* _Excerpt to read_:
★ ★ ★ ★

2. The laser boresight system of claim 1, wherein said hollow cartridge case is sized and shaped to fit within a firearm chamber ranging from 5.56 NATO to .50 BMG.

3. The laser boresight system of claim 1, wherein said system comprises more than one of said hollow cartridge cases, wherein each of said more than one hollow cartridge cases fits within a different firearm chamber ranging from 5.56 NATO to .50 BMG.

4. The laser boresight system of claim 1, wherein said hollow cartridge case is manufactured to the Sporting Arms and Ammunition Manufacturers' Institute American National Standards.

5. The laser boresight system of claim 1, wherein said external electronic package comprises a master on/off power switch for said laser diode.

6. The laser boresight system of claim 1, wherein said external electronic package comprises a momentary switch for said laser diode to detect if said boresight is in a bore of said firearm.

7. The laser boresight system of claim 1, wherein said external electronic package comprises a high/low output power switch for said laser diode.

8. The laser boresight system of claim 1, wherein said hollow cartridge case is sized and shaped to fit within a 5.56 NATO firearm chamber and wherein said laser diode has a maximum diameter of 9.5 mm.

★ ★ ★ ★

* _Listed entries_:
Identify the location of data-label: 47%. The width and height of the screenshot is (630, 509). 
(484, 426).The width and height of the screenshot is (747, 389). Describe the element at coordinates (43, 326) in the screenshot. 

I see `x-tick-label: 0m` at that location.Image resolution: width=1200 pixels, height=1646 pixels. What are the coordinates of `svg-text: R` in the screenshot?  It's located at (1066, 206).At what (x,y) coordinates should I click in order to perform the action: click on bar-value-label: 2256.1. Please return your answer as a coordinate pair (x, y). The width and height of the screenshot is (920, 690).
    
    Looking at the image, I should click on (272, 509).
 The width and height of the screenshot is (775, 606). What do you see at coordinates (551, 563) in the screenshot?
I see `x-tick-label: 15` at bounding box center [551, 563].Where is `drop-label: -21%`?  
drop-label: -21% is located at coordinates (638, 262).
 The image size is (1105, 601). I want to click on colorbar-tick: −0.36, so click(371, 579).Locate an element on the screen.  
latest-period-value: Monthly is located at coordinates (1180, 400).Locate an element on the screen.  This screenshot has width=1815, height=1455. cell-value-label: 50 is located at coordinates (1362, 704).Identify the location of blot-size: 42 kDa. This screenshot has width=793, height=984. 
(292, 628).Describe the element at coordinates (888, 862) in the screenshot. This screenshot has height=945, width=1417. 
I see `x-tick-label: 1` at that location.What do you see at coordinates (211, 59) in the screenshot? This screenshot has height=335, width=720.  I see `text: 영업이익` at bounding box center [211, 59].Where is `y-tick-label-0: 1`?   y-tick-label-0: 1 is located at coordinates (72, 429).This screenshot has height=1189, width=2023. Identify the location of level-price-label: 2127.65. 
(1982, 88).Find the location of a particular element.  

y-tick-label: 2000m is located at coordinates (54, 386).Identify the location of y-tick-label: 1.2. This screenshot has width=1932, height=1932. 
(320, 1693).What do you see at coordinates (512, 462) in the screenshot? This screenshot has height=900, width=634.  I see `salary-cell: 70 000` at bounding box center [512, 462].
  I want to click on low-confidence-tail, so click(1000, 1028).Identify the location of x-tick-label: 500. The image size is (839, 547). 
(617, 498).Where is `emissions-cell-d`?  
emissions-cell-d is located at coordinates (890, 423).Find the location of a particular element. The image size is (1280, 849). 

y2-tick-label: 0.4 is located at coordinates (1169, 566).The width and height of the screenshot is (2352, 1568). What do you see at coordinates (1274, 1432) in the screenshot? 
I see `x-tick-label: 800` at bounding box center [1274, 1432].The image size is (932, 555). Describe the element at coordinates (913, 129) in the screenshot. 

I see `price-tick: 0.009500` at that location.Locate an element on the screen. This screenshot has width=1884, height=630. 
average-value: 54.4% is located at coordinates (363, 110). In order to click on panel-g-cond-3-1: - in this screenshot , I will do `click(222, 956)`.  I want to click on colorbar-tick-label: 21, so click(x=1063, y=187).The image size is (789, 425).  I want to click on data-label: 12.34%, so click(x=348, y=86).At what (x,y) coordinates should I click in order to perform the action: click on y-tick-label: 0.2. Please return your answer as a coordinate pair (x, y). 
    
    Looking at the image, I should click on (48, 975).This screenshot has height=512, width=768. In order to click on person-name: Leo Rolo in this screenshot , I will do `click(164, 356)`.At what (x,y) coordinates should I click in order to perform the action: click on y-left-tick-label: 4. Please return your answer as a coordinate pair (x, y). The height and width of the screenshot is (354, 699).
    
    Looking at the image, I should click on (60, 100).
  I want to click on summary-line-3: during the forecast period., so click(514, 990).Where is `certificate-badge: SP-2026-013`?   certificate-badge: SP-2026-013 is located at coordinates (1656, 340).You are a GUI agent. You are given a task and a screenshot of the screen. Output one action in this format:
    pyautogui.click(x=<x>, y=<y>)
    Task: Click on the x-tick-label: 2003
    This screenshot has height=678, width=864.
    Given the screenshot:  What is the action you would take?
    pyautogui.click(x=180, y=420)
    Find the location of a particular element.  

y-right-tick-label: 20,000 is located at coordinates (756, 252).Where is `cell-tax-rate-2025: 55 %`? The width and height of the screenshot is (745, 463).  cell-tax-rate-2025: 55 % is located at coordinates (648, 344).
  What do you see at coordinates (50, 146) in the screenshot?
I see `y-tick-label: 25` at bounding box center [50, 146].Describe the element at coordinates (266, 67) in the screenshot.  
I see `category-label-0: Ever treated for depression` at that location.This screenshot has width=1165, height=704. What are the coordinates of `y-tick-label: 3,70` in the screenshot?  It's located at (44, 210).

★ ★ ★ ★

* _Work request 1_: From the laser boresight claims, list every switch that the external electronic package is said to comprise.
* _Work request 2_: Resume the laser boresight claims after claim 8, writing further claims in the same style.

* _Answer space 1_:
- a master on/off power switch for the laser diode
- a momentary switch for the laser diode, to detect if the boresight is in a bore of the firearm
- a high/low output power switch for the laser diode

* _Answer space 2_:
9. The laser boresight system of claim 1, wherein said laser diode operates in the range of 5 mW-60 mW.

10. The laser boresight system of claim 1, wherein said laser diode comprises a PL520 diode that operates at 50 mW and is visible at distances of greater than 100 yards in sunlit conditions.

11. The laser boresight system of claim 1, wherein said external electronic package comprises a master on/off power switch for said laser diode, a momentary switch for said laser diode to detect if said boresight is in a bore of said firearm, and a high/low output power switch for said laser diode.

12. An extended range multi-caliber laser boresight system for sighting in a firearm comprising: a hollow cartridge case comprising an elongated body, an aperture in place of a bullet, an open end, an ejector rim, and a cutout in said body and in said ejector rim; a laser module comprising a laser diode, focusing optics, and a protrusion; and an external electronic package comprising a power supply, circuitry for said laser module, a master on/off power switch for said laser diode, a momentary switch, and a high/low output power switch; wherein said laser module fits through said open end and is secured within said hollow cartridge case by mating said cutout with said protrusion; wherein said laser module is electrically connected to said external electronic package through one or more wires; and wherein said laser diode produces a visible laser that exits said hollow cartridge case through said aperture for sighting in said firearm.

13. The laser boresight system of claim 12, wherein said hollow cartridge case is sized and shaped to fit within a firearm chamber ranging from 5.56 NATO to .50 BMG.

14. The laser boresight system of claim 12, wherein said system comprises more than one of said hollow cartridge cases, wherein each of said more than one hollow cartridge cases fits within a different firearm chamber ranging from 5.56 NATO to .50 BMG.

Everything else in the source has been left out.